Alonissos’s primary lure is its marine park—at 875 square miles, Europe’s largest—where striped dolphins and endangered monk seals abound. The isle also features hiking trails that meander through fields of ruby-red blooms, olive groves, and pebble beaches. In the cobblestone streets of the old town of Chora, cheery, Venetian-designed tavernas grill up the catch of the day while live Greek music drifts out of open pub windows.
Ferries make the trip to this 14-mile-long ribbon of flowering rock in a couple of hours from nearby Skiathos, where there’s a small regional airport. But Alonissos remains comparatively remote, so—unlike in Mykonos—the beaches and restaurants and bars have space to spare.
While seclusion has helped hide places such as Alonissos, it’s neither a guarantee (think St. Bart’s) nor a necessity. Just 10 miles from Portland, OR, sprawls a 24,000-acre stretch of river-encircled farmland called Sauvie Island. Known among foodies as the epicenter of the Northwest’s locavore movement, the place bursts with fresh, pick-your-own harvests: plum-colored marionberries, sweet corn, plump pumpkins. And with Stumptown only a 15-minute drive away, Sauvie also represents that rare find: a weekend getaway that’s easy and affordable.
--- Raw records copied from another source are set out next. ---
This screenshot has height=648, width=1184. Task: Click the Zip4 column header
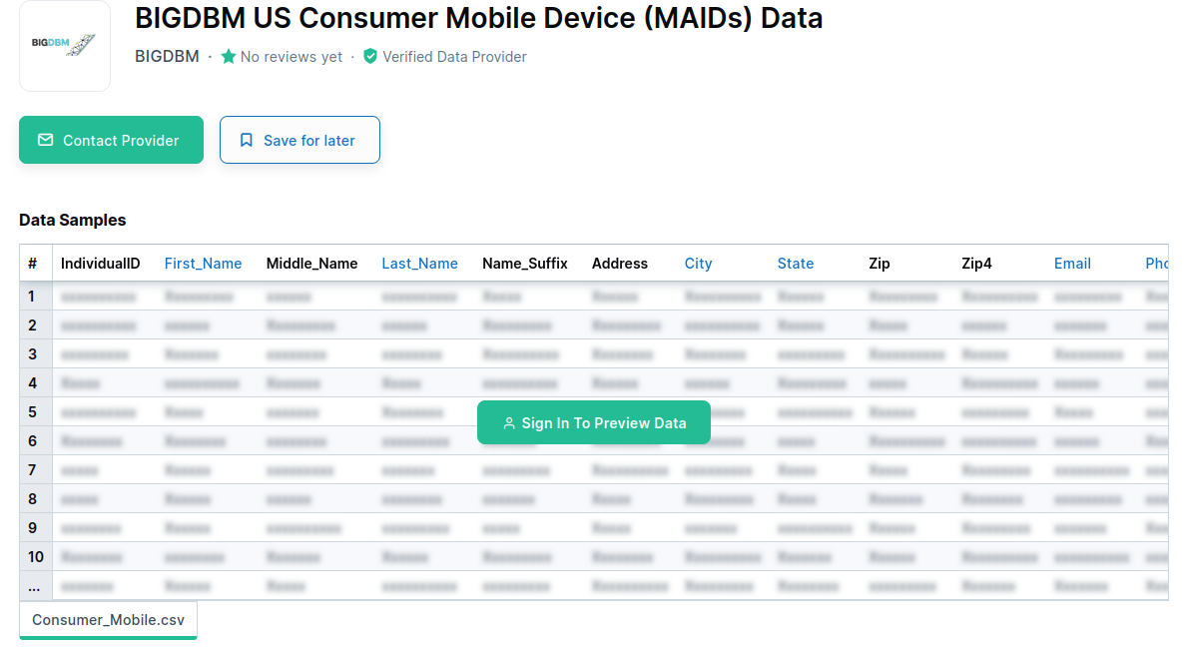click(x=976, y=264)
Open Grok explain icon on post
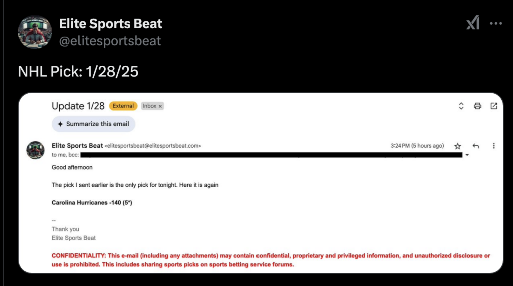513x286 pixels. click(x=473, y=23)
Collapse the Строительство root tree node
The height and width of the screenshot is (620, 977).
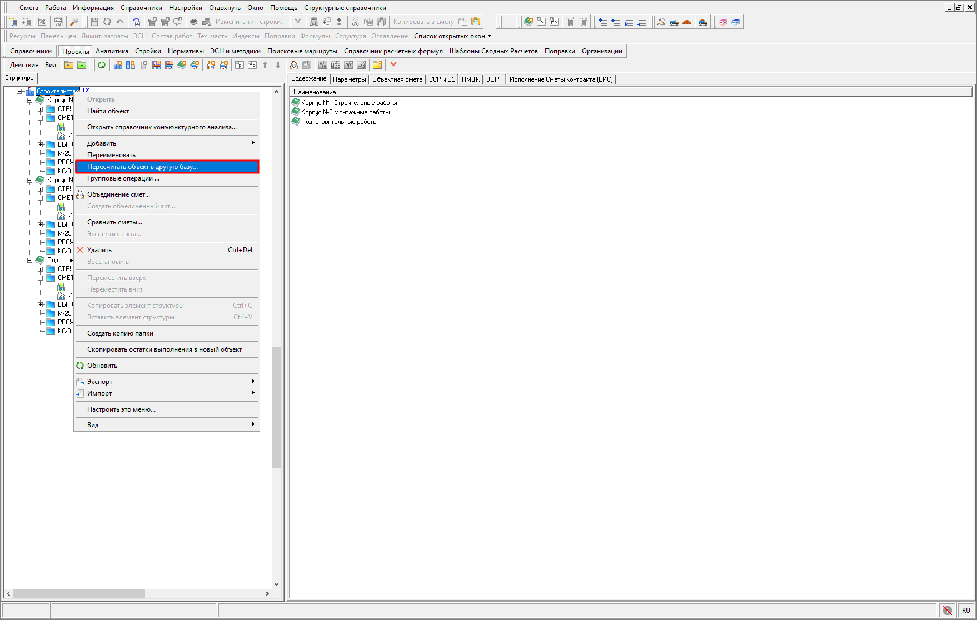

So whether you’re looking for a secluded atoll renowned for its beauty or a little-known enclave just around the corner, T+L’s list of 30 secret islands is sure to reveal a dream destination you’ve been craving. —Catesby Holmes
Great Value: Denotes a hotel with a rack rate of $250 or less.
Belize: South Water Caye
Great Value Unlike the busy beach scene on Ambergris, South Water Caye is still an unknown escape. The island—just 14 miles east of the town of Dangriga—is the ideal place to explore the Western Hemisphere’s longest living barrier reefs. Swim right off the south end’s beach and snorkel or dive amid spotted eagle rays, rainbow parrot fish, moray eels, and dolphins. The Blue Marlin Lodge (from $223 per person, all-inclusive, three-night minimum) has its own dive shop, while Pelican Pouch (doubles from $295), with eight cottages, is set on the prettiest stretch of sand on the island. Entertainment here is of your own making—bring a book and settle back with a cold Belikin beer.
T+L Tip: Avoid July and August, when sand flies are fierce.
Colombia: San Andrés
This English-speaking island 140 miles east of Nicaragua is rightfully on our radar for its adventurous diving and protected wildlife and coral reefs. Book one of the five rooms at Casa Harb (doubles from $400) for its custom-made bamboo and teak South Asian furniture and impressive collection of art (including two pieces by Keith Haring). The local dish rondón, a coconut, yuca, and fish stew, is especially good at Miss Celia Taste (dinner for two $47). Hop on a puddle jumper or catamaran to the Unesco-designated Seaflower Biosphere Reserve to see barracudas and sea snails.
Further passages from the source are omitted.